Here are a few of those truths.

1. Insurance is not part of the solution; it's part of the problem. Many people-and especially poor people- get too little health care in this country. That's largely because many other people-and especially rich people-are overinsured. People with insurance demand more health care, which drives up prices. More insurance coverage will make this problem worse, not better. There are good alternatives to insurance. For example, as David Goldhill points out in a magnificent Atlantic Monthly article called "How American Health Care ..., we could take, say, half of what's currently being spent on insurance and Medicare and use it to give each American family close to a million dollars to put in a health savings account. We'd probably want to couple that with insurance for catastrophic events that cost more than, say, $50,000.

Or, less radically (and therefore less effectively, but at least it's a start) we could restructure medical insurance to look more like car insurance-where nobody asks how you spend your claim check. If you're diagnosed with colon cancer, then instead of paying $X million to doctors and hospitals, the insurance company would pay $X million directly to you. That way, at least some of us would shop around for better prices and forgo treatments we don't think we need-lowering demand and making medical resources easier for everyone else to afford.

Material provided>
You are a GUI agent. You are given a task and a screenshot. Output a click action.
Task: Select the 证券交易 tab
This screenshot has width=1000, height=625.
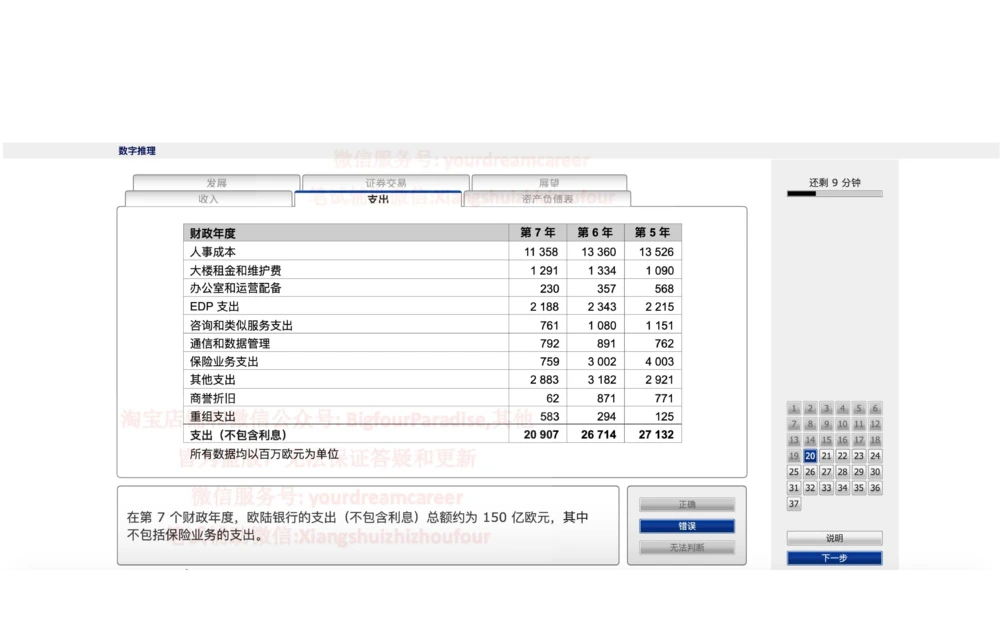pyautogui.click(x=383, y=183)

Using the information>
A. Edit the passage on health insurance from "Or, less radically" to "else to afford.", replacing "car insurance" with "auto insurance".
B. Translate this sentence from the passage on health insurance into Spanish: "People with insurance demand more health care, which drives up prices."
C. Write the next part of the passage on health insurance, starting after its final sentence.

Answer list>
A.
Or, less radically (and therefore less effectively, but at least it's a start) we could restructure medical insurance to look more like auto insurance-where nobody asks how you spend your claim check. If you're diagnosed with colon cancer, then instead of paying $X million to doctors and hospitals, the insurance company would pay $X million directly to you. That way, at least some of us would shop around for better prices and forgo treatments we don't think we need-lowering demand and making medical resources easier for everyone else to afford.

B. Las personas con seguro demandan más atención médica, lo que hace subir los precios.

C.
The last thing we need is more of the inefficient sort of coverage we've got now. The very last thing we need is to make that coverage universal.

2. Somebody has to say no. Nobody would want to live in a world where we all get unlimited health care, because in that world, health care would be all we could afford. That means we despearately need someone to say "no" from time to time. In a world of health savings accounts, we'd tell *ourselves* "no"; in the world we live in, our insurance companies do it for us.
We all know horror stories of claims delayed and claims denied, and many of those stories are true. They have to be, because no system is free of mistakes. Sometimes insurers say "yes" when they ought to say "no" and sometimes they say "no" when they ought to say "yes".

Now, we could always opt for insurers who err more on the side of "yes"-in exchange, of course, for higher premiums. But almost nobody wants that. I know this because I believe that insurers are consumed by greed, and would therefore happily offer any product as long as consumers were willing to cover the cost. Auto insurers compete on exactly this basis: Some companies hand out claims more easily than others, and their premiums reflect this. But when it comes to health insurance, it appears that the market is pretty satisfied with what we've got.

When your health insurer denies a claim, it's performing a valuable public service. If health care is going to stay affordable for anyone, somebody has to sometimes say no. And as much as we bitch and moan (sometimes rightfully, because some of those denials really are unwarranted), we really wouldn't prefer it any other way.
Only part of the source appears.